Steel is real as they say – steel isn’t always the flavour of the month, and while other frame materials fall in and out of vogue, steel framesets have always stood the test of time. Modern steel tubing drawn for the manufacture of bicycles is lightweight and delivers a ride quality renown for smoothing out the rough road surfaces of your average dirt and gravel road.
We’ve featured Niner’s carbon BSB 9 RDO on GravelCyclist.com in the past; that bike is a favourite with Amanda Nauman (back to back Dirty Kanza 200 winner – 2015 and 2016) and Gravel Cyclist’s own Pfaff Daddy. But this is the first opportunity we’ve had to get up close with Niner’s steel RLT 9.
This example of the Niner RLT 9 in Forge Grey / Safety Orange belongs to Gary Mendenhall, founder and promoter of the 4G (Great Gator Gravel Grinder – event link HERE), the southern-most, but most unsouthern-like gravel race in the United States.
Starting at the front of the bike, the unique off-road drop handlebars are designed by Gary Mendenhall himself. The Gary Ergo Sweep OS offers a 21º flared drop and work with all shifter types, including bar end shifters.
Handlebars like saddles and so much else related to bicycles are a personal choice, so the the Gary Ergo Sweep OS (also available in non-ergo and the Gary-2 bar) may not be for everyone. But, Gary feels the bar offers improvements in the area of comfort, control and ergonomics.

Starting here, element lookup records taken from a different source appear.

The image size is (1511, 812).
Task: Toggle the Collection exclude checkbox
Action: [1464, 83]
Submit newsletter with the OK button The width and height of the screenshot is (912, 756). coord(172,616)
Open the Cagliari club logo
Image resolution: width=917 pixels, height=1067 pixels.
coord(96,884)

Reynolds Steel 853 tubing was introduced in 1995 as the world’s first air hardening steel for bicycle tubing. It has featured on many high-end bikes, including USA Cycling’s Olympic team bikes at the 2000 Olympic Games in Sydney, Australia, as well as kitting out several European pro team bikes during the mid to late 1990’s
SRAM’s Rival front derailleur handles the duties of shifting between chainrings. The Niner RLT 9 is ready to roll a wired electronic drivetrain, as indicated by the port located below the front derailleur clamp.

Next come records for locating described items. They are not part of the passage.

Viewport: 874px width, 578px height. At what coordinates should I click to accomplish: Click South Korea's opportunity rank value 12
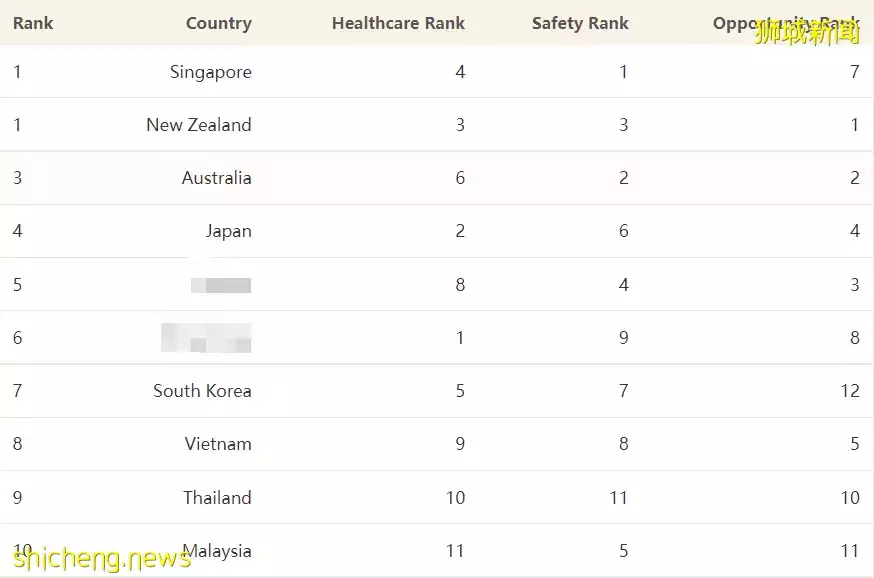click(x=850, y=391)
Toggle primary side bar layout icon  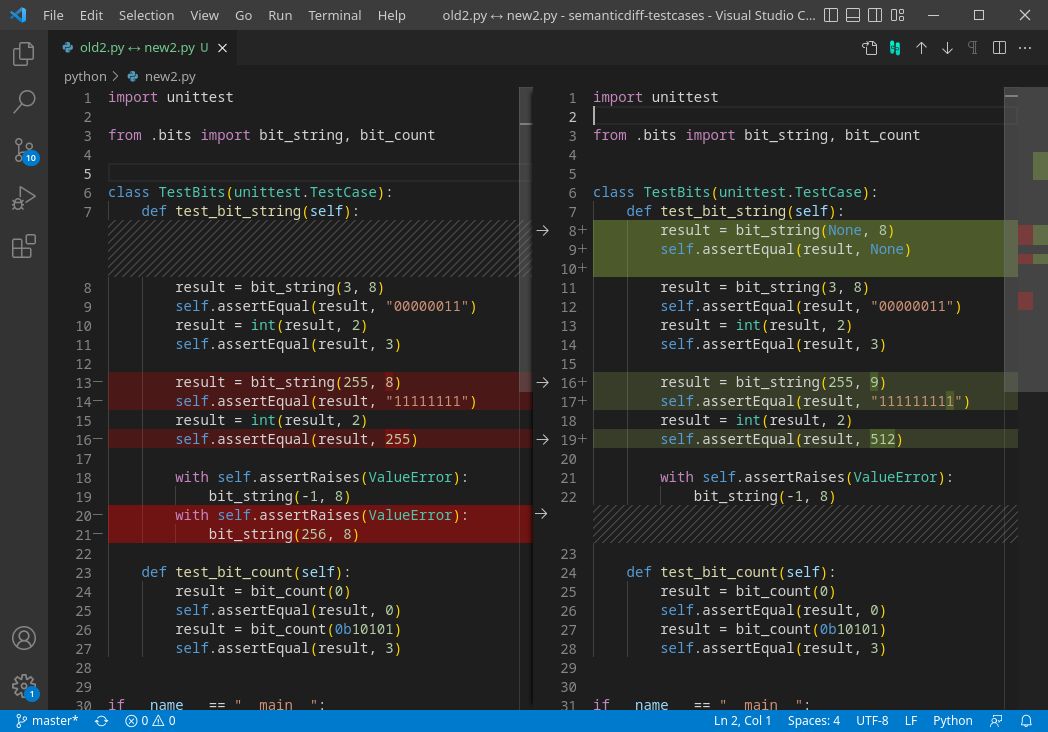point(831,15)
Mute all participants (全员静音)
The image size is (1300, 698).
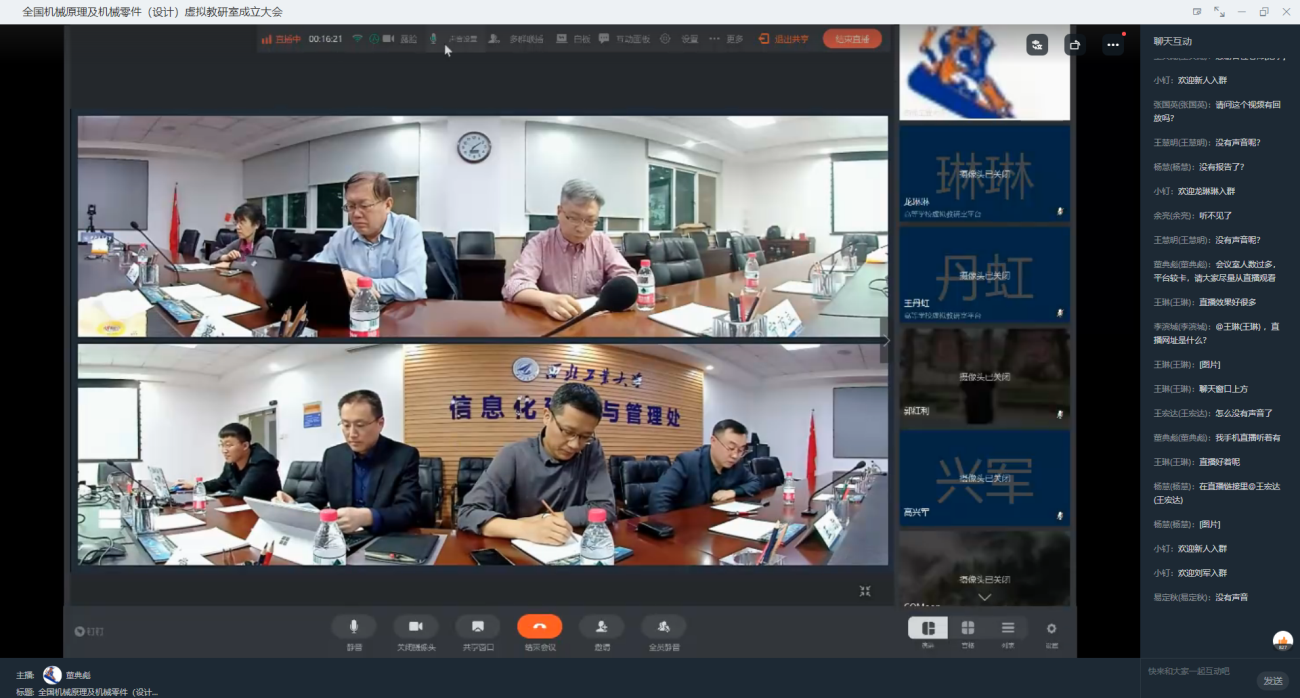point(663,627)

An 11-32 cassette may sound like overkill for use in Florida… but if you encounter sand or sludge, the low gears come in very handy for turning the legs over and the bike moving forward. Momentum is everything!
Rear brake and derailleur cables run along the length of the downtube, unless you happen to shift with Shimano Di2. In that case, your wiring is hidden inside the frame – see cable port in above photo.

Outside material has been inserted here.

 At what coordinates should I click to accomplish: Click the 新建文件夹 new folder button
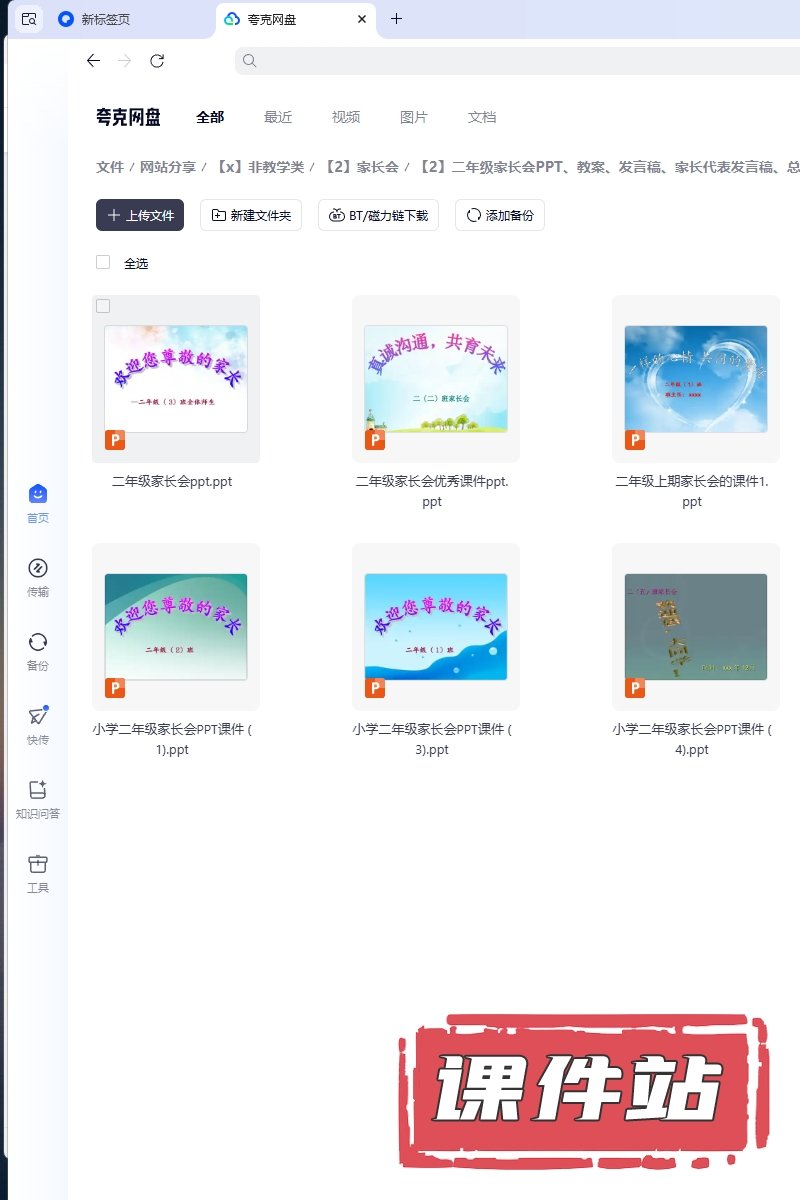click(x=251, y=215)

The Maxxis Rambler is a superb tyre for crushing gravel roads and a favourite among the Gravel Cyclist crew. See our review HERE.
- Frame: Niner RLT 9 steel, 142 x 12mm thru-axle rear.
- Fork: Niner tapered full carbon fork with 15mm thru-axle.
- Headset: Niner 1 1/8″ to 1 1/4″.
- Stem: Origin 8 ProFit Series, -17 flipped, 90mm x 31.8mm clamp.
- Handlebar: Origin 8 Gary Ergo Sweep OS
- Handlebar Tape: Lizard Skins.
- Front brake: SRAM Rival hydraulic.
- Rear brake: SRAM Rival hydraulic.
- Shift / Brake Shift levers: SRAM Rival mechanical 11-speed / hydraulic brake.
- Front derailleur: SRAM Rival.
- Rear derailleur: SRAM Rival 11-speed mid-cage.
- Cassette: SRAM PG1170 11-32 11-speed.
- Chain: SRAM 11-speed.
- Crankset: SRAM Rival 172.5mm fitted with 46 / 36 chainrings.
- Bottom bracket: Shimano PF30.
- Pedals: Crank Brothers egg beater.
- Wheelset: Niner aluminum clincher.
- Front tyre: Maxxis Rambler 700c x 40mm (with tubes).
- Rear tyre: Maxxis Rambler 700c x 40mm (with tubes).
- Saddle: WTB Volt.
- Seatpost: Niner aluminum.
- Bottle cages: Delta stainless steel.